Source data
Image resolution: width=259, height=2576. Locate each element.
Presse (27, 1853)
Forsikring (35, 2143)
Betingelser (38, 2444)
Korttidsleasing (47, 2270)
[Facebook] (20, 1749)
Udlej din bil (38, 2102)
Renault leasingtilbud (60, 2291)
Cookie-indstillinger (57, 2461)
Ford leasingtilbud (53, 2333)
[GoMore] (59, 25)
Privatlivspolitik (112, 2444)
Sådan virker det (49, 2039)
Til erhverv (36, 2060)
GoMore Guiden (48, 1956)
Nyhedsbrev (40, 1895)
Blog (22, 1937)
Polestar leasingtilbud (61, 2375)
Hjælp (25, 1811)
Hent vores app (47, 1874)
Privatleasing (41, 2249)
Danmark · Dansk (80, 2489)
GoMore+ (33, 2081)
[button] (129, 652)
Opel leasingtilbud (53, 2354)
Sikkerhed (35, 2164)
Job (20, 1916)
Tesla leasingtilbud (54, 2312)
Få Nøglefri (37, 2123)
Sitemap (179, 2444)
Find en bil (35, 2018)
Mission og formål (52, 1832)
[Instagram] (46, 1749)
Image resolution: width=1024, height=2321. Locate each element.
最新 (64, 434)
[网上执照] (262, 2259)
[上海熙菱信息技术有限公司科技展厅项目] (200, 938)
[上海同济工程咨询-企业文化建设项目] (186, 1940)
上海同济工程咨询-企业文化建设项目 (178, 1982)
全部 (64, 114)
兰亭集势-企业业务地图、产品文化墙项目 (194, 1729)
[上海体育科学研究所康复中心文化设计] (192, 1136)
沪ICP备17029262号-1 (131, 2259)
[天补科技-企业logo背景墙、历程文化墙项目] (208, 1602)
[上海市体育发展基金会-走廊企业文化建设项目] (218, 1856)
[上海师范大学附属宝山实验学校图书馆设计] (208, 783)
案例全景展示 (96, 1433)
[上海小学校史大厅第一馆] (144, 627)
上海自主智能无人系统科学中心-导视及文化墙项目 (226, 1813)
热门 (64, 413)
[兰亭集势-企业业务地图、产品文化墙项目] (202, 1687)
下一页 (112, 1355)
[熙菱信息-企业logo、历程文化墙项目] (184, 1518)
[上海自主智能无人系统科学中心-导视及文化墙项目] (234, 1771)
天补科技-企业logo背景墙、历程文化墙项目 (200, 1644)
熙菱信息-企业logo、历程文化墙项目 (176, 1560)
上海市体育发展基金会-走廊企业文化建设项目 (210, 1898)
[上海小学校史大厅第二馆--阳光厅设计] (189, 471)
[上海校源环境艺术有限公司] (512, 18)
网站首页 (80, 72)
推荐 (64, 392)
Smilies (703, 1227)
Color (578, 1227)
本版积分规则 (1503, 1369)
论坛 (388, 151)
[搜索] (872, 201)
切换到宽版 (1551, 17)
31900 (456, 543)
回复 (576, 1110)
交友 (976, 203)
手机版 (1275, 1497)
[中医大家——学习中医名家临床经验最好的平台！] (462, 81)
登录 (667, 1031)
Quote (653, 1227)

# INSTRUCTIONS TO FOLLOW
What is wanted is the full set of entries above, reproduced exactly.

# RESULT OF THIS TASK
Image resolution: width=259, height=2576. Locate each element.
Presse (27, 1853)
Forsikring (35, 2143)
Betingelser (38, 2444)
Korttidsleasing (47, 2270)
[Facebook] (20, 1749)
Udlej din bil (38, 2102)
Renault leasingtilbud (60, 2291)
Cookie-indstillinger (57, 2461)
Ford leasingtilbud (53, 2333)
[GoMore] (59, 25)
Privatlivspolitik (112, 2444)
Sådan virker det (49, 2039)
Til erhverv (36, 2060)
GoMore Guiden (48, 1956)
Nyhedsbrev (40, 1895)
Blog (22, 1937)
Polestar leasingtilbud (61, 2375)
Hjælp (25, 1811)
Hent vores app (47, 1874)
Privatleasing (41, 2249)
Danmark · Dansk (80, 2489)
GoMore+ (33, 2081)
[button] (129, 652)
Opel leasingtilbud (53, 2354)
Sikkerhed (35, 2164)
Job (20, 1916)
Tesla leasingtilbud (54, 2312)
Få Nøglefri (37, 2123)
Sitemap (179, 2444)
Find en bil (35, 2018)
Mission og formål (52, 1832)
[Instagram] (46, 1749)
Image resolution: width=1024, height=2321. Locate each element.
最新 (64, 434)
[网上执照] (262, 2259)
[上海熙菱信息技术有限公司科技展厅项目] (200, 938)
[上海同济工程咨询-企业文化建设项目] (186, 1940)
上海同济工程咨询-企业文化建设项目 (178, 1982)
全部 (64, 114)
兰亭集势-企业业务地图、产品文化墙项目 (194, 1729)
[上海体育科学研究所康复中心文化设计] (192, 1136)
沪ICP备17029262号-1 (131, 2259)
[天补科技-企业logo背景墙、历程文化墙项目] (208, 1602)
[上海市体育发展基金会-走廊企业文化建设项目] (218, 1856)
[上海师范大学附属宝山实验学校图书馆设计] (208, 783)
案例全景展示 (96, 1433)
[上海小学校史大厅第一馆] (144, 627)
上海自主智能无人系统科学中心-导视及文化墙项目 (226, 1813)
热门 (64, 413)
[兰亭集势-企业业务地图、产品文化墙项目] (202, 1687)
下一页 (112, 1355)
[熙菱信息-企业logo、历程文化墙项目] (184, 1518)
[上海自主智能无人系统科学中心-导视及文化墙项目] (234, 1771)
天补科技-企业logo背景墙、历程文化墙项目 (200, 1644)
熙菱信息-企业logo、历程文化墙项目 (176, 1560)
上海市体育发展基金会-走廊企业文化建设项目 (210, 1898)
[上海小学校史大厅第二馆--阳光厅设计] (189, 471)
[上海校源环境艺术有限公司] (512, 18)
网站首页 (80, 72)
推荐 (64, 392)
Smilies (703, 1227)
Color (578, 1227)
本版积分规则 (1503, 1369)
论坛 (388, 151)
[搜索] (872, 201)
切换到宽版 (1551, 17)
31900 (456, 543)
回复 (576, 1110)
交友 (976, 203)
手机版 (1275, 1497)
[中医大家——学习中医名家临床经验最好的平台！] (462, 81)
登录 (667, 1031)
Quote (653, 1227)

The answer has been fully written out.